Dive Brief:
- Vanderbilt University has decided to restructure its relationship with the Vanderbilt University Medical Center, in an effort to give the Medical Center more flexibility to respond to healthcare industry changes.
- The restructuring will reconfigure the Medical Center as a not-for-profit academic medical center that operates on a financially distinct basis from the University.
- According to university leaders, the medical center will continue to be integrated the University across all of its present and future academic missions, programs and initiatives, but will enjoy increased access to capital due to its financially independent status.
Dive Insight:
As things stand, the medical center is part of the university's administrative structure, with the same governing board, legal, financial and other shared services. After a year of study by the Vanderbilt University Board of Trust, the university concluded that the medical center just wouldn't be agile enough unless it adopted an independent management structure.
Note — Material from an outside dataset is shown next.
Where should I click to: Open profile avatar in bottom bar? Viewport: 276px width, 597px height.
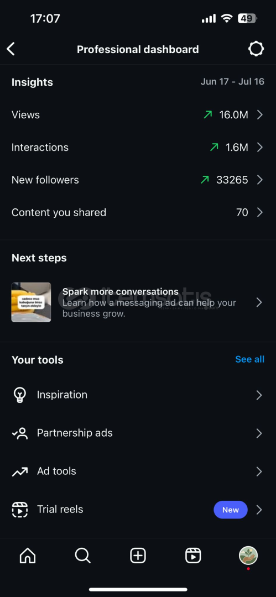coord(248,556)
This makes perfect sense, as it's hard to imagine healthcare institutions succeeding in an innovation-dependent environment if it's forced to work at the traditionally slow pace of academic life. The medical center will be able to create its own programs for medical innovation and entrepreneurship which might have floundered otherwise.
Not only will the new structure help the medical center innovate, it will help the two institutions cooperate. For example, the university expects to play a greater role in supporting the MD and PhD-granting programs of the School of Medicine, its basic science programs and academic programs in the School of Nursing.